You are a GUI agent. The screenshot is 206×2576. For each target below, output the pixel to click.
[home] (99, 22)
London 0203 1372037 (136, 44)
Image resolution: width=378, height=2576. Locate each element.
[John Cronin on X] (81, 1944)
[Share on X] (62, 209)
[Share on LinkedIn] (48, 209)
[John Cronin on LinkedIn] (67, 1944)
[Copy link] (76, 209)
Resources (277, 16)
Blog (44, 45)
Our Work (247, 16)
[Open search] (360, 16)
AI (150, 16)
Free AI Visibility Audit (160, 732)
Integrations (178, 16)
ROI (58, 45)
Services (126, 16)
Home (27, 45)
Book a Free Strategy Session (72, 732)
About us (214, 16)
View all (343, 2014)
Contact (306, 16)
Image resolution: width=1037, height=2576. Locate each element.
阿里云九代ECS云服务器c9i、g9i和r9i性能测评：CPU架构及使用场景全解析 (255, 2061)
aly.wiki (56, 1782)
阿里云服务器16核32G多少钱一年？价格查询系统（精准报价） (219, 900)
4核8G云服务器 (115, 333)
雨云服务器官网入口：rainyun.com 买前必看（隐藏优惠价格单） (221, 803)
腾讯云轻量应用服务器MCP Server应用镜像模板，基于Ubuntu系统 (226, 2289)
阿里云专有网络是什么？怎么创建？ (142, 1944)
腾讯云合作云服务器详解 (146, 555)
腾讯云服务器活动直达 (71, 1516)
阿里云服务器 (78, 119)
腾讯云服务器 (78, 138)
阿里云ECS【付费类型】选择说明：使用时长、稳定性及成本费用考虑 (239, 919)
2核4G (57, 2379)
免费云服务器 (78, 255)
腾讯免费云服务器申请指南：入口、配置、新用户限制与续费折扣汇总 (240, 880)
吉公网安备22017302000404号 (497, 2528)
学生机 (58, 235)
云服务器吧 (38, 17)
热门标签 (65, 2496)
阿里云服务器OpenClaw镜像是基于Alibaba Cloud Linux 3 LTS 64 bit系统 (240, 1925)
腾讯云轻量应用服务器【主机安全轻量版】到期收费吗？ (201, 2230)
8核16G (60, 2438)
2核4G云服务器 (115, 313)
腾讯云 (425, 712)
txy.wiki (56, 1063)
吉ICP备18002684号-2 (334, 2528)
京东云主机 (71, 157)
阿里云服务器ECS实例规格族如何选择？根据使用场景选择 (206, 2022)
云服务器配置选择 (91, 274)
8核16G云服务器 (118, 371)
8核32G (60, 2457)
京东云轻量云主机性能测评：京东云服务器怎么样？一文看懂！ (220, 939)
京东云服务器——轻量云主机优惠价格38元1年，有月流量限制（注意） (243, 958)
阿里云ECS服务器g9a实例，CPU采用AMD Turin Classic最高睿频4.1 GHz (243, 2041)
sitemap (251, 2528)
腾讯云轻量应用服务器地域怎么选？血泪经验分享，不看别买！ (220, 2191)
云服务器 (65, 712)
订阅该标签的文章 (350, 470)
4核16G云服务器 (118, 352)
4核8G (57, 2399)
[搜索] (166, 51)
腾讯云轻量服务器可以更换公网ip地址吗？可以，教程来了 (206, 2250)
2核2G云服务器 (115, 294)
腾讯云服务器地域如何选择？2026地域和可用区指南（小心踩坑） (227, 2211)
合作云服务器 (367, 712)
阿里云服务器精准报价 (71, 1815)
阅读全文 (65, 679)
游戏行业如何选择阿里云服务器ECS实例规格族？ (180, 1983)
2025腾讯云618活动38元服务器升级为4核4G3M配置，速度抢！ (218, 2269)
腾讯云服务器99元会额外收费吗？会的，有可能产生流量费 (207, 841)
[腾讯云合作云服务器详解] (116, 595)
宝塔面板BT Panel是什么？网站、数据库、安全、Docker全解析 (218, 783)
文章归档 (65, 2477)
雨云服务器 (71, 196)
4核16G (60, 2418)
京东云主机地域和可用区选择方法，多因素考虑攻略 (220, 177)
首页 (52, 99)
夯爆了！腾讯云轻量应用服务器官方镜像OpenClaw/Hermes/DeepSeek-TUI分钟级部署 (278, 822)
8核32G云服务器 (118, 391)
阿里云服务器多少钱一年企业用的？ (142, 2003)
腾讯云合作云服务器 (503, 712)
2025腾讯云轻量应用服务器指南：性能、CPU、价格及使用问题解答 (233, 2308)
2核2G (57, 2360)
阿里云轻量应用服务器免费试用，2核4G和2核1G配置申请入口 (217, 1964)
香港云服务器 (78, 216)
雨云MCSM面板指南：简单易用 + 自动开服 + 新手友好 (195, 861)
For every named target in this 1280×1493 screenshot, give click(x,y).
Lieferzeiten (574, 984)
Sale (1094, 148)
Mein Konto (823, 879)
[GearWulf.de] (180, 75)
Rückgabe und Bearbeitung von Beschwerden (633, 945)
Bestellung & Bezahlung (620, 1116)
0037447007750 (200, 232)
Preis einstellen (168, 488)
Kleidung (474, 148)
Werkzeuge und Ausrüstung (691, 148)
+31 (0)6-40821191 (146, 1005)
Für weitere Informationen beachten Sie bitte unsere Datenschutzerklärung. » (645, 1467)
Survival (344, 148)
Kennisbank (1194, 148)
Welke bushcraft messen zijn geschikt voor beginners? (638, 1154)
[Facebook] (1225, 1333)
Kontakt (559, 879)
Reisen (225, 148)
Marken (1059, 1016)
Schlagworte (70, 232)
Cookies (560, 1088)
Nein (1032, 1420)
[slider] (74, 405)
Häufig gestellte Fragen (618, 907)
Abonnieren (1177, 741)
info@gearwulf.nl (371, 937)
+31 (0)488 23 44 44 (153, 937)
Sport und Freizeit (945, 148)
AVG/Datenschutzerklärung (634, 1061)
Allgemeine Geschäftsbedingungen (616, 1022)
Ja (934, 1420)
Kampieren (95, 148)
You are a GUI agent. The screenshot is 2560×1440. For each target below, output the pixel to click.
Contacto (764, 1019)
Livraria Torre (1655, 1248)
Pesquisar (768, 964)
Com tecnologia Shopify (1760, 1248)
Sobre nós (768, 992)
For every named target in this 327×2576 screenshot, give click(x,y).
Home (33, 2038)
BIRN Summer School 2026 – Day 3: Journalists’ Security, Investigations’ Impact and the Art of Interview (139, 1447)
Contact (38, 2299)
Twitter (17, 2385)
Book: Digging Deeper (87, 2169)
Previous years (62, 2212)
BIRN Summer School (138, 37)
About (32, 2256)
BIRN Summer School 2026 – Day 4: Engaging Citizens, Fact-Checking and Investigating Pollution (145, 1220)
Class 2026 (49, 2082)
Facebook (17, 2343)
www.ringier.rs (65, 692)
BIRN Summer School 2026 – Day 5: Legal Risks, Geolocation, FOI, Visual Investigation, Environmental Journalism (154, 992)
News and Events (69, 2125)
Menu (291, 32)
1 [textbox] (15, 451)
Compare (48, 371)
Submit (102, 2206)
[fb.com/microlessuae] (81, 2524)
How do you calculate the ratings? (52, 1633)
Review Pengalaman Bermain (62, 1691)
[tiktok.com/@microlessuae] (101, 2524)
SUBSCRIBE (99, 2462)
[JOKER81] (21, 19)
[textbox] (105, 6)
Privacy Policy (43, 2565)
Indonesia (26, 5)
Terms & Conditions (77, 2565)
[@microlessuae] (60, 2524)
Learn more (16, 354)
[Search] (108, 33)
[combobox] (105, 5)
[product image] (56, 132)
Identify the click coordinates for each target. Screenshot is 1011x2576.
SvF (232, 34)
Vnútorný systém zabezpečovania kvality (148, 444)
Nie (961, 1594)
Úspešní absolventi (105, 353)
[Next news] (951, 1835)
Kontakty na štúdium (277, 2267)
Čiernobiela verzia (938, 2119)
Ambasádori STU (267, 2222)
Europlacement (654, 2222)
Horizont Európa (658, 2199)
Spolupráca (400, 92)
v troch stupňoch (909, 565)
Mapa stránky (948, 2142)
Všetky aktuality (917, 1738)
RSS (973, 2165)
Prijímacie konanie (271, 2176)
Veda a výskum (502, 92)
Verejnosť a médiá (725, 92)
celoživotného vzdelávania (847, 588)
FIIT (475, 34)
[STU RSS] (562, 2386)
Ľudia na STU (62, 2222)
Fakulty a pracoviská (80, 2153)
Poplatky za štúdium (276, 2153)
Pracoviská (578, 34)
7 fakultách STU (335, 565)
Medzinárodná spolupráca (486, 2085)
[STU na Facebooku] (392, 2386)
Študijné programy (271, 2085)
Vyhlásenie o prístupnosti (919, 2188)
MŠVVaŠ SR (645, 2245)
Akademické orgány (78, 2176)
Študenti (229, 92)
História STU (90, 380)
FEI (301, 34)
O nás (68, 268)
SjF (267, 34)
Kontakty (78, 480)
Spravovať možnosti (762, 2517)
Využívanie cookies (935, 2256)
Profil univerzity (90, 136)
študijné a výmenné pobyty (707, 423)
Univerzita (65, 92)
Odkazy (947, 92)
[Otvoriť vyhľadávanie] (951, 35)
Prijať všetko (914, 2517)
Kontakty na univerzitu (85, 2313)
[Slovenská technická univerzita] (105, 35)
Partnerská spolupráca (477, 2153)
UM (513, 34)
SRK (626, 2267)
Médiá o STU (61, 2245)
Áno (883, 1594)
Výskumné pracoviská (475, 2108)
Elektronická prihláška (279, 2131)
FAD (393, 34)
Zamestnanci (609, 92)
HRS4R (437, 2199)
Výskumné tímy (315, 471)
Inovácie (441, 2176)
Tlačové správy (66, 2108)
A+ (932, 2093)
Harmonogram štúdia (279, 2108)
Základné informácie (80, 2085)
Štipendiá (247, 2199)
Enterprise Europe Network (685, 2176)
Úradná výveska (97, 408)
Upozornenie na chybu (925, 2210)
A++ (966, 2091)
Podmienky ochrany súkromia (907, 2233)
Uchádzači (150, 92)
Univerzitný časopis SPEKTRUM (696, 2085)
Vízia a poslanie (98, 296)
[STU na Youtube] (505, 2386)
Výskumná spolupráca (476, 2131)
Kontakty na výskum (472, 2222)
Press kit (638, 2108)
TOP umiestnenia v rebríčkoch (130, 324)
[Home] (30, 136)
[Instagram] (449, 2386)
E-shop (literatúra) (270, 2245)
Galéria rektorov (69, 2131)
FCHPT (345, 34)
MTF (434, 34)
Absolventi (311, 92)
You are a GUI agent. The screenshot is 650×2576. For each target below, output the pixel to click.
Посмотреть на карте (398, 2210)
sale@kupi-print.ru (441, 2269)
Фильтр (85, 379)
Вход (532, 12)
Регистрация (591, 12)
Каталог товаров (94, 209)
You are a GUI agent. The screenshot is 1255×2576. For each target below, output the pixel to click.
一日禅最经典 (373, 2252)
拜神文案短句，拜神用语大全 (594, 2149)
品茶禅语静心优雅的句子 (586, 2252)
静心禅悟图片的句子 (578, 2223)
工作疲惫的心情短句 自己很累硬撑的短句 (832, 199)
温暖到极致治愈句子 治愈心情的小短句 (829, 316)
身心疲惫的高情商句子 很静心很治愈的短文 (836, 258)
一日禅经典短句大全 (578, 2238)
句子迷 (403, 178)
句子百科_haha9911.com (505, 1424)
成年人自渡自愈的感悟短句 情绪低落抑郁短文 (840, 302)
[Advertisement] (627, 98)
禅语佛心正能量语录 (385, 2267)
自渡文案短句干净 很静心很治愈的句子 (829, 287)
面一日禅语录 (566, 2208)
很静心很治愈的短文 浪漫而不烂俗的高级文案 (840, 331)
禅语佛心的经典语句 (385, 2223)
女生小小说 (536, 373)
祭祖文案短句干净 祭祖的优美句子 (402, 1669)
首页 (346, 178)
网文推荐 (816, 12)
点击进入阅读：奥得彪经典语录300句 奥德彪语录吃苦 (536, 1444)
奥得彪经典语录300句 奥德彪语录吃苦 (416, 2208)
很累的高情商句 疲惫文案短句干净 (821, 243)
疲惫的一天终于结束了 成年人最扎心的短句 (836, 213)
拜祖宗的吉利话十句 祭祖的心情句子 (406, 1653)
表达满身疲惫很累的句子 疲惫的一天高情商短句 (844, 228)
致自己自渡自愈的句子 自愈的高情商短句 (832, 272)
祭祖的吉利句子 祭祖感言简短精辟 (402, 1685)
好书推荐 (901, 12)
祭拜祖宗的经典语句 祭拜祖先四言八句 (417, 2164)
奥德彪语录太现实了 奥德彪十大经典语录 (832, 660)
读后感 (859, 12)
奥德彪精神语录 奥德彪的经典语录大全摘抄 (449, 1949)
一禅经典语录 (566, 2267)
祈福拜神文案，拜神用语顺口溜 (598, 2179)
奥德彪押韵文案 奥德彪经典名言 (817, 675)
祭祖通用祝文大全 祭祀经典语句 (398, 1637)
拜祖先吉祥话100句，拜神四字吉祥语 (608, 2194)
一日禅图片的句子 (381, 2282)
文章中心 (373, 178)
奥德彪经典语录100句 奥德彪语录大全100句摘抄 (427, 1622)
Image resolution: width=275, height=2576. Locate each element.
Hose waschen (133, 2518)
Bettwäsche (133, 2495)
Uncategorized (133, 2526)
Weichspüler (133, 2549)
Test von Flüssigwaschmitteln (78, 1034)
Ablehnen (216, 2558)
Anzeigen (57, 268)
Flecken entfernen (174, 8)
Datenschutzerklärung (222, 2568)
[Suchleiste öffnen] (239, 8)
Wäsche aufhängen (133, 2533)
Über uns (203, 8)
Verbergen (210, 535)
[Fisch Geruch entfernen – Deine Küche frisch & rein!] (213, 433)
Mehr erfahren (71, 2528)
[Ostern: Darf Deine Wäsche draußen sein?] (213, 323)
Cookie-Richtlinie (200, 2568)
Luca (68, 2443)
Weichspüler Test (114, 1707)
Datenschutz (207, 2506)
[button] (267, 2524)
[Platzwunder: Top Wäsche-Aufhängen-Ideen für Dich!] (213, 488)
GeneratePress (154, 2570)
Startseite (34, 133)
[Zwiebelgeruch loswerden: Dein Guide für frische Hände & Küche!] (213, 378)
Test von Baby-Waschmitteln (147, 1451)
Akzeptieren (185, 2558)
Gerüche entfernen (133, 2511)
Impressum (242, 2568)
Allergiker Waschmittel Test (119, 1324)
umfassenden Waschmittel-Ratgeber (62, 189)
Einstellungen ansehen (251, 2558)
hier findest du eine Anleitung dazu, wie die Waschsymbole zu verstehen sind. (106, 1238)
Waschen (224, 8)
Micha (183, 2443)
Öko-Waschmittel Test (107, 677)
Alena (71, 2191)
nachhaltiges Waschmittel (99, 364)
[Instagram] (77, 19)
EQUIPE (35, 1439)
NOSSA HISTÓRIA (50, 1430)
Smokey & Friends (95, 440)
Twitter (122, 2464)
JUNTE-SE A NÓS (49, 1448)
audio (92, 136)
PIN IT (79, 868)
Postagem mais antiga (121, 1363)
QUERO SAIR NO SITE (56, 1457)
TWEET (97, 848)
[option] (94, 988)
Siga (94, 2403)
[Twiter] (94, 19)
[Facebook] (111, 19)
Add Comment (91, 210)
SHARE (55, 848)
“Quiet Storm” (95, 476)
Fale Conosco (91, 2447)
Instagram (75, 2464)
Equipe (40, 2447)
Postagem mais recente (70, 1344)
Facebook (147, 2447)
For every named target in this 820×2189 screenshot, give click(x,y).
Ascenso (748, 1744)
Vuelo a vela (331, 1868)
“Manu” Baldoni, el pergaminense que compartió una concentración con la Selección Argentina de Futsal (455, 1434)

* _DIRECTIONS_: In the entries above, find each line that includes the string "Výskumné" and copy it.

* _RESULT OF THIS EXERCISE_:
Výskumné pracoviská (475, 2108)
Výskumné tímy (315, 471)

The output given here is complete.